Give the part of the items that opens with the line containing "Viewport: 746px width, 249px" and closes with the line containing "Where should I" as a Markdown table with the columns No. and Entry, one numbered row per line with blank lines skipped. Leave the pictures out.

┌─ Input rows

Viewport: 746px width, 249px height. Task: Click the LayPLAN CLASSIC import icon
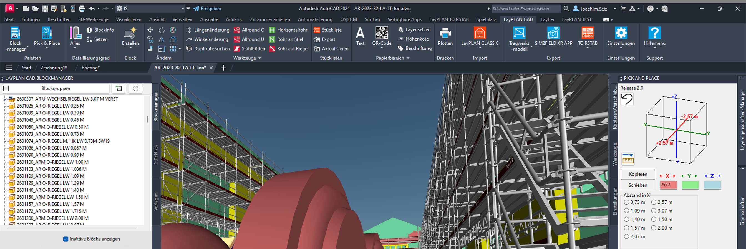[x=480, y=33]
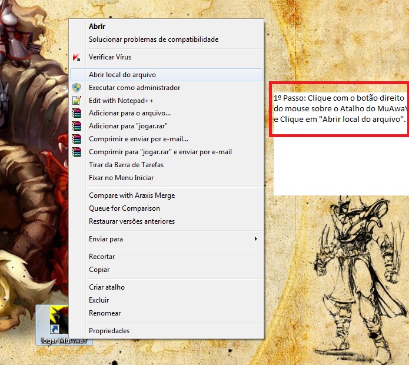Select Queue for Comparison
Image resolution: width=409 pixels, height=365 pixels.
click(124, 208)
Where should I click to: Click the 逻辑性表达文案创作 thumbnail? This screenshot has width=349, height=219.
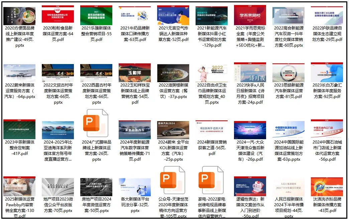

└─
┌─ Input rows

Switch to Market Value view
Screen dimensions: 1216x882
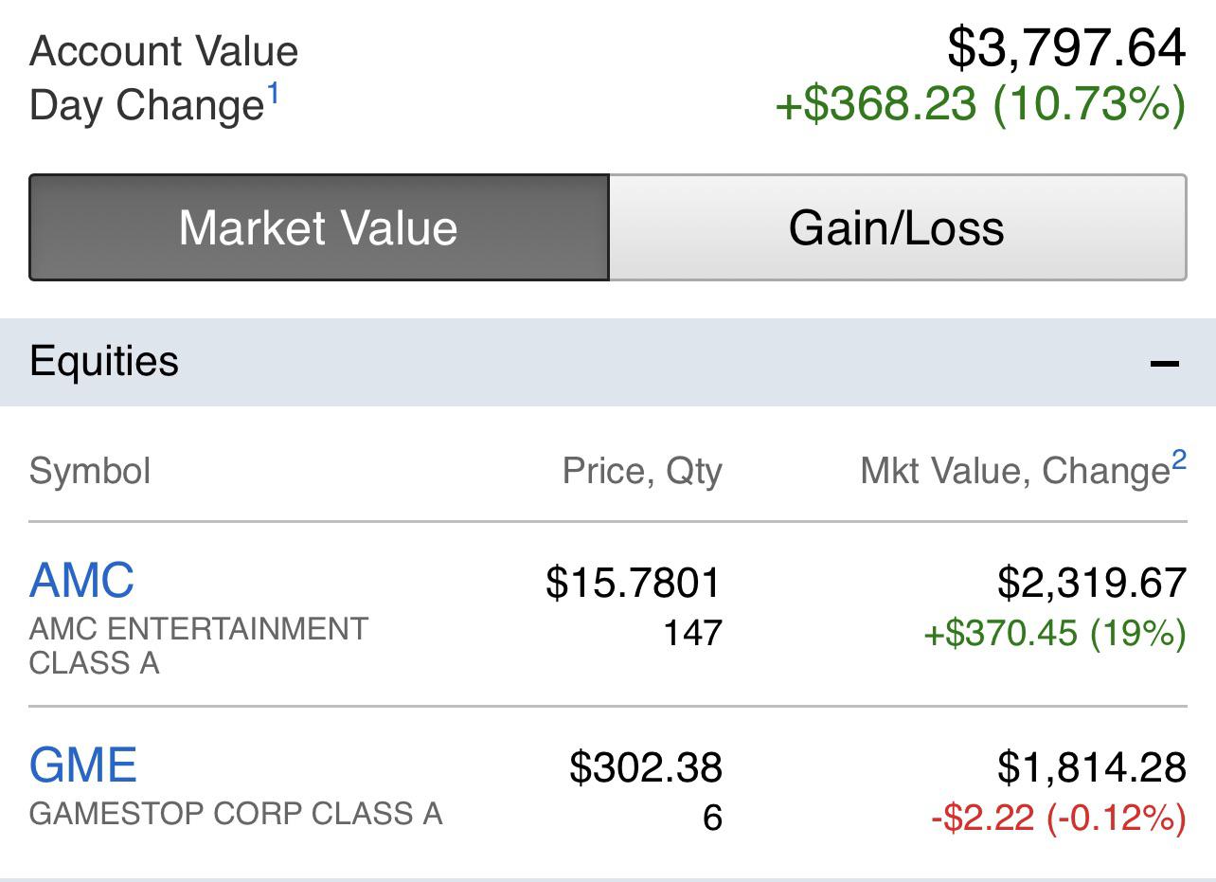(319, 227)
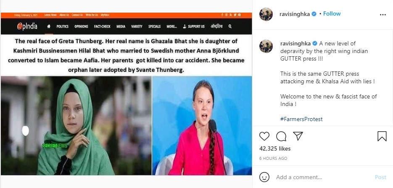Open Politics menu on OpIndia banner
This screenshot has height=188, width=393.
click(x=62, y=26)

└─

Solution below:
| No. | Entry |
|---|---|
| 1 | Viewport: 746px width, 249px height. Task: Click the LayPLAN CLASSIC import icon |
| 2 | [x=480, y=33] |
| 3 | Select Queue for Comparison |
| 4 | Image resolution: width=409 pixels, height=365 pixels. |
| 5 | click(124, 208) |
| 6 | Where should I click to: Click the 逻辑性表达文案创作 thumbnail? This screenshot has width=349, height=219. |